→ TO DO
Convert every line of the listing below into a JSON list of strings, one string per line, omitting blank lines.

→ RECORDS SHOWN
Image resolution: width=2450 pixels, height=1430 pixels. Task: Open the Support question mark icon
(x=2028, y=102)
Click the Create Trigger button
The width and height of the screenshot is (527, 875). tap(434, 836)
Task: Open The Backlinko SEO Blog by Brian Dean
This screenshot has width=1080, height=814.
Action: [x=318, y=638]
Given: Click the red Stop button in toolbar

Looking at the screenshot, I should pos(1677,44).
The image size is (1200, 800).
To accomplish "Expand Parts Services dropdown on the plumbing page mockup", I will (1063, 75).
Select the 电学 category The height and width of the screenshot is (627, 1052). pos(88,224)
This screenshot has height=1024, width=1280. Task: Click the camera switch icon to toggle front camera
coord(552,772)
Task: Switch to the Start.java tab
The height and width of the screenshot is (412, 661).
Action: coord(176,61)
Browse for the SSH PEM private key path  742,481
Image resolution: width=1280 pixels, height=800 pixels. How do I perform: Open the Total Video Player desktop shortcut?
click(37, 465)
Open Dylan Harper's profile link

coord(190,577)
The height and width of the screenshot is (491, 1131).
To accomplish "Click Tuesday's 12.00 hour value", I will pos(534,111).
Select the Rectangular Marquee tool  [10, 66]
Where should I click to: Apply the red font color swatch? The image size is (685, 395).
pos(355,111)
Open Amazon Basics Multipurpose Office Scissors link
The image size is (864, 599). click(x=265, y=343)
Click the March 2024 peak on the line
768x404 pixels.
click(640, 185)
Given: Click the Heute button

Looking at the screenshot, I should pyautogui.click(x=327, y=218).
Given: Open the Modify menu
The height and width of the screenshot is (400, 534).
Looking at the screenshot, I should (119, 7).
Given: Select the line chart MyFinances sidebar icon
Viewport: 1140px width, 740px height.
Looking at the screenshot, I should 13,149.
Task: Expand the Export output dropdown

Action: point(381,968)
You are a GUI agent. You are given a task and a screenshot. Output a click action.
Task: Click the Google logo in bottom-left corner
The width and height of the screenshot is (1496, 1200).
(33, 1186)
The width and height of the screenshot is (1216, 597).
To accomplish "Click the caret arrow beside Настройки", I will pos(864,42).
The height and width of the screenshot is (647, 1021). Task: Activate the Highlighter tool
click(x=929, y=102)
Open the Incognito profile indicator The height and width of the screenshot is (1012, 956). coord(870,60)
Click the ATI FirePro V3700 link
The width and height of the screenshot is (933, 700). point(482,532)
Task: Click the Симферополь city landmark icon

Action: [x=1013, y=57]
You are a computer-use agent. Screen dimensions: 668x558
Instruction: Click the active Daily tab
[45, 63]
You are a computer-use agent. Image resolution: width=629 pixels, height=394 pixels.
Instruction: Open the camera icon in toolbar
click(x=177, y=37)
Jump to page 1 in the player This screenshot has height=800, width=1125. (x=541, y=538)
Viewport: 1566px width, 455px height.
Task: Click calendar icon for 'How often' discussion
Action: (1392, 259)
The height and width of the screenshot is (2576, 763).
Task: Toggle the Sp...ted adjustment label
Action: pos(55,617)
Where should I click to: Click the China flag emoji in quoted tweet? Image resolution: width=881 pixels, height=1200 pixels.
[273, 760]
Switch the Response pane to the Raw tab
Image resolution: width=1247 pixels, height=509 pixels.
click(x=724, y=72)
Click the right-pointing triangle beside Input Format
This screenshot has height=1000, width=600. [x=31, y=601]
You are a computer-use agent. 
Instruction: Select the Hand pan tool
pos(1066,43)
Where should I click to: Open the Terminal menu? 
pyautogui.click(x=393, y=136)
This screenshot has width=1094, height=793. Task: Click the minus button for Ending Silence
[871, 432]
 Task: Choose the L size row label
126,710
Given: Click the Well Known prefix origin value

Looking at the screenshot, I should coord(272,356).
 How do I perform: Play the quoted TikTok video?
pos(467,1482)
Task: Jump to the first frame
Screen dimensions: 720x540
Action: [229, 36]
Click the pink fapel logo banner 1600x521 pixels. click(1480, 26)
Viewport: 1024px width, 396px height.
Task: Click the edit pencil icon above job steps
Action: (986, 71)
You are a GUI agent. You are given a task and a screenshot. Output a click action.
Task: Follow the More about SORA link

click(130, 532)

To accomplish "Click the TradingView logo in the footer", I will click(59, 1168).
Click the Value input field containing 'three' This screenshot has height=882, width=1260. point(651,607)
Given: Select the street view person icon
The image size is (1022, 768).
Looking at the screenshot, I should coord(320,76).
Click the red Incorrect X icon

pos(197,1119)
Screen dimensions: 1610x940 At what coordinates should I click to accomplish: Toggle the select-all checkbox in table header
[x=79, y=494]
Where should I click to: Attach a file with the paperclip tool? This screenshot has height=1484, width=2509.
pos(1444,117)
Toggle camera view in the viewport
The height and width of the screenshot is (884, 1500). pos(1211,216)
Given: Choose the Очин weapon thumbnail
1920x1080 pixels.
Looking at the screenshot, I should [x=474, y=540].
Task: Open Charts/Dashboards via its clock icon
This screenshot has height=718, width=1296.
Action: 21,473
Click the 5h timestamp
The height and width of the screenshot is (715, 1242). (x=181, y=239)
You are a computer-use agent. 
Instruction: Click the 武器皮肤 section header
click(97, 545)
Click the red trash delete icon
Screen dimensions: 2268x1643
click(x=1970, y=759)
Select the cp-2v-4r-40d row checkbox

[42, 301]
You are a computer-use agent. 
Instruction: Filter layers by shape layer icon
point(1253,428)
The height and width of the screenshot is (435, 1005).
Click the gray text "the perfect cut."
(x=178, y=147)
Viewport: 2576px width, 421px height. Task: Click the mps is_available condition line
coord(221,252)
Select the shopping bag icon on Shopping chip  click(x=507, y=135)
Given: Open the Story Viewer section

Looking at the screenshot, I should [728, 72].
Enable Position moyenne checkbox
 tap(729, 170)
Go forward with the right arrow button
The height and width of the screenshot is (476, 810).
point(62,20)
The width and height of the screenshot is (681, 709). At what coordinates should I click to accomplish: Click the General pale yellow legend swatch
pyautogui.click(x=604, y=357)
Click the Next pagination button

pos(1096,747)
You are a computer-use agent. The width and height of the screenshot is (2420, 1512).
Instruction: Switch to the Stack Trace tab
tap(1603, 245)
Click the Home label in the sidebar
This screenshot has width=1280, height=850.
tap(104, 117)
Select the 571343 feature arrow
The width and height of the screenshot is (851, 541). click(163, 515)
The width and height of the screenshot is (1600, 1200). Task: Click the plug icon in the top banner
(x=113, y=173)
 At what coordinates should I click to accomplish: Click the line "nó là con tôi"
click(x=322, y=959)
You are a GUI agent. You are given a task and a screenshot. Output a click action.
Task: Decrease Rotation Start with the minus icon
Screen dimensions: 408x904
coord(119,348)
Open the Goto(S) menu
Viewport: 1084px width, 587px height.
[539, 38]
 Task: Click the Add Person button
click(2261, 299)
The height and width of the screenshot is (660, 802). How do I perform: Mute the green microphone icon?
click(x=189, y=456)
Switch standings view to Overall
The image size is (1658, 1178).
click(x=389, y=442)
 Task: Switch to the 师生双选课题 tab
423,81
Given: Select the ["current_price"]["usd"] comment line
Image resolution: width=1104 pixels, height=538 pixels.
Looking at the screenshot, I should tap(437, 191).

→ ANSWER IN FULL
[
  "Image resolution: width=2450 pixels, height=1430 pixels. Task: Open the Support question mark icon",
  "(x=2028, y=102)",
  "Click the Create Trigger button",
  "The width and height of the screenshot is (527, 875). tap(434, 836)",
  "Task: Open The Backlinko SEO Blog by Brian Dean",
  "This screenshot has width=1080, height=814.",
  "Action: [x=318, y=638]",
  "Given: Click the red Stop button in toolbar",
  "Looking at the screenshot, I should pos(1677,44).",
  "The image size is (1200, 800).",
  "To accomplish \"Expand Parts Services dropdown on the plumbing page mockup\", I will (1063, 75).",
  "Select the 电学 category The height and width of the screenshot is (627, 1052). pos(88,224)",
  "This screenshot has height=1024, width=1280. Task: Click the camera switch icon to toggle front camera",
  "coord(552,772)",
  "Task: Switch to the Start.java tab",
  "The height and width of the screenshot is (412, 661).",
  "Action: coord(176,61)",
  "Browse for the SSH PEM private key path  742,481",
  "Image resolution: width=1280 pixels, height=800 pixels. How do I perform: Open the Total Video Player desktop shortcut?",
  "click(37, 465)",
  "Open Dylan Harper's profile link",
  "coord(190,577)",
  "The height and width of the screenshot is (491, 1131).",
  "To accomplish \"Click Tuesday's 12.00 hour value\", I will pos(534,111).",
  "Select the Rectangular Marquee tool  [10, 66]",
  "Where should I click to: Apply the red font color swatch? The image size is (685, 395).",
  "pos(355,111)",
  "Open Amazon Basics Multipurpose Office Scissors link",
  "The image size is (864, 599). click(x=265, y=343)",
  "Click the March 2024 peak on the line",
  "768x404 pixels.",
  "click(640, 185)",
  "Given: Click the Heute button",
  "Looking at the screenshot, I should pyautogui.click(x=327, y=218).",
  "Given: Open the Modify menu",
  "The height and width of the screenshot is (400, 534).",
  "Looking at the screenshot, I should (119, 7).",
  "Given: Select the line chart MyFinances sidebar icon",
  "Viewport: 1140px width, 740px height.",
  "Looking at the screenshot, I should 13,149.",
  "Task: Expand the Export output dropdown",
  "Action: point(381,968)",
  "You are a GUI agent. You are given a task and a screenshot. Output a click action.",
  "Task: Click the Google logo in bottom-left corner",
  "The width and height of the screenshot is (1496, 1200).",
  "(33, 1186)",
  "The width and height of the screenshot is (1216, 597).",
  "To accomplish \"Click the caret arrow beside Настройки\", I will pos(864,42).",
  "The height and width of the screenshot is (647, 1021). Task: Activate the Highlighter tool",
  "click(x=929, y=102)",
  "Open the Incognito profile indicator The height and width of the screenshot is (1012, 956). coord(870,60)",
  "Click the ATI FirePro V3700 link",
  "The width and height of the screenshot is (933, 700). point(482,532)",
  "Task: Click the Симферополь city landmark icon",
  "Action: [x=1013, y=57]",
  "You are a computer-use agent. Screen dimensions: 668x558",
  "Instruction: Click the active Daily tab",
  "[45, 63]",
  "You are a computer-use agent. Image resolution: width=629 pixels, height=394 pixels.",
  "Instruction: Open the camera icon in toolbar",
  "click(x=177, y=37)",
  "Jump to page 1 in the player This screenshot has height=800, width=1125. (x=541, y=538)",
  "Viewport: 1566px width, 455px height.",
  "Task: Click calendar icon for 'How often' discussion",
  "Action: (1392, 259)",
  "The height and width of the screenshot is (2576, 763).",
  "Task: Toggle the Sp...ted adjustment label",
  "Action: pos(55,617)",
  "Where should I click to: Click the China flag emoji in quoted tweet? Image resolution: width=881 pixels, height=1200 pixels.",
  "[273, 760]",
  "Switch the Response pane to the Raw tab",
  "Image resolution: width=1247 pixels, height=509 pixels.",
  "click(x=724, y=72)",
  "Click the right-pointing triangle beside Input Format",
  "This screenshot has height=1000, width=600. [x=31, y=601]",
  "You are a computer-use agent. ",
  "Instruction: Select the Hand pan tool",
  "pos(1066,43)",
  "Where should I click to: Open the Terminal menu? ",
  "pyautogui.click(x=393, y=136)",
  "This screenshot has width=1094, height=793. Task: Click the minus button for Ending Silence",
  "[871, 432]",
  " Task: Choose the L size row label",
  "126,710",
  "Given: Click the Well Known prefix origin value",
  "Looking at the screenshot, I should coord(272,356).",
  " How do I perform: Play the quoted TikTok video?",
  "pos(467,1482)",
  "Task: Jump to the first frame",
  "Screen dimensions: 720x540",
  "Action: [229, 36]",
  "Click the pink fapel logo banner 1600x521 pixels. click(1480, 26)",
  "Viewport: 1024px width, 396px height.",
  "Task: Click the edit pencil icon above job steps",
  "Action: (986, 71)",
  "You are a GUI agent. You are given a task and a screenshot. Output a click action.",
  "Task: Follow the More about SORA link",
  "click(130, 532)",
  "To accomplish \"Click the TradingView logo in the footer\", I will click(59, 1168).",
  "Click the Value input field containing 'three' This screenshot has height=882, width=1260. point(651,607)",
  "Given: Select the street view person icon",
  "The image size is (1022, 768).",
  "Looking at the screenshot, I should coord(320,76).",
  "Click the red Incorrect X icon",
  "pos(197,1119)",
  "Screen dimensions: 1610x940 At what coordinates should I click to accomplish: Toggle the select-all checkbox in table header",
  "[x=79, y=494]",
  "Where should I click to: Attach a file with the paperclip tool? This screenshot has height=1484, width=2509.",
  "pos(1444,117)",
  "Toggle camera view in the viewport",
  "The height and width of the screenshot is (884, 1500). pos(1211,216)",
  "Given: Choose the Очин weapon thumbnail",
  "1920x1080 pixels.",
  "Looking at the screenshot, I should [x=474, y=540].",
  "Task: Open Charts/Dashboards via its clock icon",
  "This screenshot has height=718, width=1296.",
  "Action: 21,473",
  "Click the 5h timestamp",
  "The height and width of the screenshot is (715, 1242). (x=181, y=239)",
  "You are a computer-use agent. ",
  "Instruction: Click the 武器皮肤 section header",
  "click(97, 545)",
  "Click the red trash delete icon",
  "Screen dimensions: 2268x1643",
  "click(x=1970, y=759)",
  "Select the cp-2v-4r-40d row checkbox",
  "[42, 301]",
  "You are a computer-use agent. ",
  "Instruction: Filter layers by shape layer icon",
  "point(1253,428)",
  "The height and width of the screenshot is (435, 1005).",
  "Click the gray text \"the perfect cut.\"",
  "(x=178, y=147)",
  "Viewport: 2576px width, 421px height. Task: Click the mps is_available condition line",
  "coord(221,252)",
  "Select the shopping bag icon on Shopping chip  click(x=507, y=135)",
  "Given: Open the Story Viewer section",
  "Looking at the screenshot, I should [728, 72].",
  "Enable Position moyenne checkbox",
  " tap(729, 170)",
  "Go forward with the right arrow button",
  "The height and width of the screenshot is (476, 810).",
  "point(62,20)",
  "The width and height of the screenshot is (681, 709). At what coordinates should I click to accomplish: Click the General pale yellow legend swatch",
  "pyautogui.click(x=604, y=357)",
  "Click the Next pagination button",
  "pos(1096,747)",
  "You are a computer-use agent. The width and height of the screenshot is (2420, 1512).",
  "Instruction: Switch to the Stack Trace tab",
  "tap(1603, 245)",
  "Click the Home label in the sidebar",
  "This screenshot has width=1280, height=850.",
  "tap(104, 117)",
  "Select the 571343 feature arrow",
  "The width and height of the screenshot is (851, 541). click(163, 515)",
  "The width and height of the screenshot is (1600, 1200). Task: Click the plug icon in the top banner",
  "(x=113, y=173)",
  " At what coordinates should I click to accomplish: Click the line \"nó là con tôi\"",
  "click(x=322, y=959)",
  "You are a GUI agent. You are given a task and a screenshot. Output a click action.",
  "Task: Decrease Rotation Start with the minus icon",
  "Screen dimensions: 408x904",
  "coord(119,348)",
  "Open the Goto(S) menu",
  "Viewport: 1084px width, 587px height.",
  "[539, 38]",
  " Task: Click the Add Person button",
  "click(2261, 299)",
  "The height and width of the screenshot is (660, 802). How do I perform: Mute the green microphone icon?",
  "click(x=189, y=456)",
  "Switch standings view to Overall",
  "The image size is (1658, 1178).",
  "click(x=389, y=442)",
  " Task: Switch to the 师生双选课题 tab",
  "423,81",
  "Given: Select the [\"current_price\"][\"usd\"] comment line",
  "Image resolution: width=1104 pixels, height=538 pixels.",
  "Looking at the screenshot, I should tap(437, 191)."
]